La politique, c’est du mouvement. Et parfois, il est davantage subi. Après l’annonce surprise de la dissolution par Emmanuel Macron, Edouard Philippe ne s’attendait pas à se lancer dans la campagne des législatives pour sa formation Horizons, et la majorité présidentielle. Celui qui vise 2027 comptait plutôt monter en charge progressivement. Il doit aujourd’hui s’adapter. « Toute la stratégie montée par Edouard est remise en cause, ça c’est clair. Donc il faut réagir aux annonces qui tombent. Et c’est très difficile de préparer une campagne quand tout change à chaque minute », lâche un parlementaire Horizons.
L’annonce qui tombe, c’est le souhait du président des LR, Eric Ciotti, de faire une alliance avec le Rassemblement national pour les législatives. Une nouvelle déflagration qui menace l’existence même des LR, bien que nombre d’élus, à commencer par des sénateurs LR, demandent aujourd’hui au député des Alpes-Maritimes de quitter ses fonctions. La clarification, que souhaite Emmanuel Macron, est en réalité à l’œuvre. Au profit d’Horizons ?
« Tous ceux qui veulent me rejoindre sont les bienvenus »
Interrogé ce matin, sur RTL, au sujet de ces élus LR tentés de rejoindre le RN, l’ancien premier ministre leur propose de venir plutôt à ses côtés. « Je leur dis que nous pouvons construire ensemble des politiques qui sont indispensables pour le pays, dans les trois ans qui viennent. Notre pays ne peut pas attendre », avance Edouard Philippe, qui n’avait pas pris la parole depuis dimanche soir.
Sur BFM, en fin de journée, il a dit trouver l’annonce d’Eric Ciotti « consternante et contre nature ». Il l’accuse de « trahir l’histoire » de son parti.

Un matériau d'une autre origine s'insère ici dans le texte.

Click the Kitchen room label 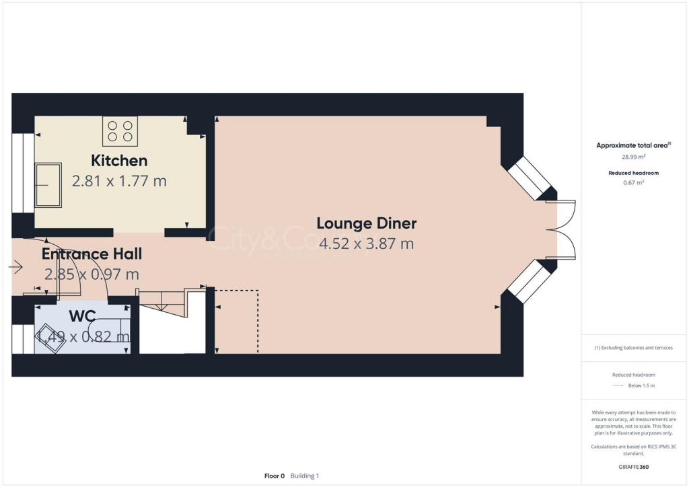(119, 161)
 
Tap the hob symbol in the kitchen (120, 130)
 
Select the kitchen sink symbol (48, 185)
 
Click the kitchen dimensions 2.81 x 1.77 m (119, 181)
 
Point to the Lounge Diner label (367, 223)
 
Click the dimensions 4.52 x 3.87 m (367, 244)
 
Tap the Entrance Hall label (92, 254)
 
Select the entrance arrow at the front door (16, 268)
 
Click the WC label (81, 316)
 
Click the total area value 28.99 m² (633, 157)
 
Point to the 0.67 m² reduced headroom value (633, 182)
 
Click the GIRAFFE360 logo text (633, 466)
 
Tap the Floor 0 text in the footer (275, 476)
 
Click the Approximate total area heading (633, 145)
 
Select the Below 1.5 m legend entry (641, 385)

Edouard Philippe salue en revanche l’attitude des nombreux LR qui ont pris leurs distances. « Très heureusement, un grand nombre des responsables LR, notamment au Sénat, ont tous, et très vite, condamné cette initiative », ajoute l’ancien premier ministre, qui « bien sûr, tend la main » aux LR déçus. « Il est assez évident, que tous ceux qui veulent me rejoindre sont les bienvenus », soutient-il, appelant à « un contrat, un pacte » pour rassembler ces forces.

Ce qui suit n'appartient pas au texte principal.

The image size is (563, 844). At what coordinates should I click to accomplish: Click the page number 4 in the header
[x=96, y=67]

« Le pays peut compter sur moi »
Si Edouard Philippe peut espérer incarner une forme de renouveau de la droite républicaine classique, dans un retour du clivage droite/gauche, il entend aussi, face à la situation, élargir le spectre, des LR jusqu’aux franges du PS, en « ouvrant la majorité pour qu’elle puisse se construire », « certain que pleins de gens, au PS ou au sein de l’électorat socialiste, […] peuvent se retrouver » sur sa ligne, a-t-il affirmé sur RTL. Il a réaffirmé ses priorités : « Remettre de l’ordre dans notre maison », « dans nos comptes », « dans nos rues », faire « fonctionner l’école », pouvoir « s’enrichir par son travail ».

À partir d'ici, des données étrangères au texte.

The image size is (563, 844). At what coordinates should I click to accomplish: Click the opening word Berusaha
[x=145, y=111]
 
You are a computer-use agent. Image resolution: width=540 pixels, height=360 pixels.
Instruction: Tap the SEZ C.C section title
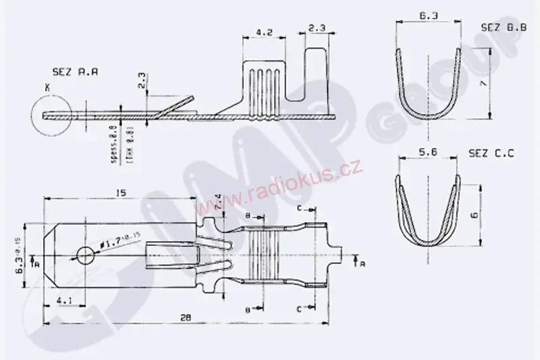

« Il faut construire cette majorité dans le bloc central. C’est ce que je veux faire et ce que les candidats Horizons veulent faire. C’est ce à quoi je vais m’employer tous les jours dans les trois semaines qui viennent, pour essayer de construire cette future majorité », insiste Edouard Philippe. Mais il ne serait pas prêt, pour autant, à revenir à Matignon. « On n’en est pas là » et « ce n’est pas mon ambition d’être premier ministre », rappelle le maire du Havre, qui ajoute : « Le Président peut compter sur moi. Je dirais surtout que le pays peut compter sur moi ».
« Jacques Chirac doit se retourner dans sa tombe »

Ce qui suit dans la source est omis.